É a irmã dela, a irmã que ela ama e dedicou a vida para tentar ajudar, a pessoa em quem ela mais confiava e que a traiu. Eu nunca senti tanto orgulho quanto sinto da minha mãe, pela resistência dela, a perseverança.

Do lado de cá eu vi diversas vezes ela ameaçar querer procurar meu pai, entender o que houve, o por quê de tudo e ser desencorajada em seguida, pela Erika. Depois que meus avós morreram, ambas ficaram devastadas, mas minha mãe sempre parecia mais quebrada e agora eu sei o porquê.

Tento manter na cabeça que as memórias durante uma crise de personalidade são apagadas, como se nunca tivessem existido, e que Erika pode nem se lembrar de tudo que fez. Mas isso tudo parece diabólico demais para não ser pensado e estruturado. E por quê? Por um namoro que não deu certo? Não faz sentido.

Ouço toques na porta e me lembro de que tenho vida além do chuveiro. Embora ainda esteja um pouco atordoado, me sinto mais calmo, e saber que meu pai está com minha mãe agora, me deixa mais tranquilo.

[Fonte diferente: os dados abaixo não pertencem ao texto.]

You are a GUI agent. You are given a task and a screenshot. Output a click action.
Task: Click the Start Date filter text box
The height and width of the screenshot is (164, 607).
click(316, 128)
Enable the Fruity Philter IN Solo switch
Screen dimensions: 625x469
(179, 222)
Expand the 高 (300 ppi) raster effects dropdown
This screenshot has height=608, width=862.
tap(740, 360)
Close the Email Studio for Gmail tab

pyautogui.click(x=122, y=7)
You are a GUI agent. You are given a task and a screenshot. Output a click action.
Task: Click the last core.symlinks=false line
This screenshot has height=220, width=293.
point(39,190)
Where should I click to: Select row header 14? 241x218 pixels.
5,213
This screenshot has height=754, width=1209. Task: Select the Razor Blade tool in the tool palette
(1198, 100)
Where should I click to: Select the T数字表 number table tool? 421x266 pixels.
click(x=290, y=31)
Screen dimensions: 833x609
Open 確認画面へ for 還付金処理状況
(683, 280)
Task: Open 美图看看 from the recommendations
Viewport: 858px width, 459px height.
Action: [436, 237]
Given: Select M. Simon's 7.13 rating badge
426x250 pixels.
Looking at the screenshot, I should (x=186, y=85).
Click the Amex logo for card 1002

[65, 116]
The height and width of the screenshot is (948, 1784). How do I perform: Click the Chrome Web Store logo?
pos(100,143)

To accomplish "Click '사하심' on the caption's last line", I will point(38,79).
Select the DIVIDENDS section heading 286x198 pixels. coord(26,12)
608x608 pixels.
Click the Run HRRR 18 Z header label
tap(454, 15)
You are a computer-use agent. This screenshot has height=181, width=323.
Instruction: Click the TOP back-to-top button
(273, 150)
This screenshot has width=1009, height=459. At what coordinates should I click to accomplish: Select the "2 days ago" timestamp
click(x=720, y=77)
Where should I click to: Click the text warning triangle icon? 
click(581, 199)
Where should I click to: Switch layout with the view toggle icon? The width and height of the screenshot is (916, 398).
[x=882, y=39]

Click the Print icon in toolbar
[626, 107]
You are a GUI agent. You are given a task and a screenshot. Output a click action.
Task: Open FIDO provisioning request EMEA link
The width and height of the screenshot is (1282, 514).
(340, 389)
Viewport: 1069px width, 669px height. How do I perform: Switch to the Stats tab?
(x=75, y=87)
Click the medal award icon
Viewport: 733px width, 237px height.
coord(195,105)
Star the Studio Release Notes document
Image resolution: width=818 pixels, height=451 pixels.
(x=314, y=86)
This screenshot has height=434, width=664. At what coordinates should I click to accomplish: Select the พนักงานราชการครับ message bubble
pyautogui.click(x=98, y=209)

Acredito que eles tenham muito para conversar entre si. Chego na porta enrolado na toalha e vejo o rosto dele do lado de fora, dou espaço para que ele entre e troco de roupa no banheiro.

Me encosto na sacada, tentando deixar a mente vazia, mas definitivamente não consigo.

Ricardo: Como você está?

Nathan: Sinceramente? Não sei - digo sincero, balançando a cabeça. Ele para do meu lado, sem dizer nada - sei que não estou bem.

Ricardo: Mas vai ficar - ele diz rápido e eu o encaro - você passou por muita coisa ruim, Nathanael. Tente não ser muito duro com ela, nem consigo mesmo. Uma coisa que você vai aprendendo com a idade é que nada fica ruim para sempre, nem bom para sempre. A vida sempre tende ao equilíbrio, e acho que nossa conversa hoje foi o primeiro passo para uma balança positiva - sinto uma pontinha de empolgação na voz dele e isso me deixa curioso. Algo aconteceu enquanto eu me retirei da cozinha - convidei Marta para almoçar, e mesmo que ela não tenha aceitado agora, não disse um não definitivo.

Uma faísca de alegria. Uma coisinha atoa que me traz algo muito bom. Nunca imaginei os dois juntos, mas sempre imaginei minha mãe com alguém que a amasse e a tratasse de forma decente. E parece que esse alguém apareceu. Felizmente, essa pessoa é ele. Pela primeira vez não me importo que seja ele, eu até prefiro. Sei que mesmo com todo o baque que tomamos hoje, o clima entre nós três irá melhorar.

Ricardo: Nathan, posso pedir só um favor? - concordo suavemente com a cabeça, receoso do pedido - pode, por favor devolver o meu caderno? - solto uma risada alta, acompanhado dele. Pela primeira vez sinto que pode haver nós, eu e ele, na mesma frase.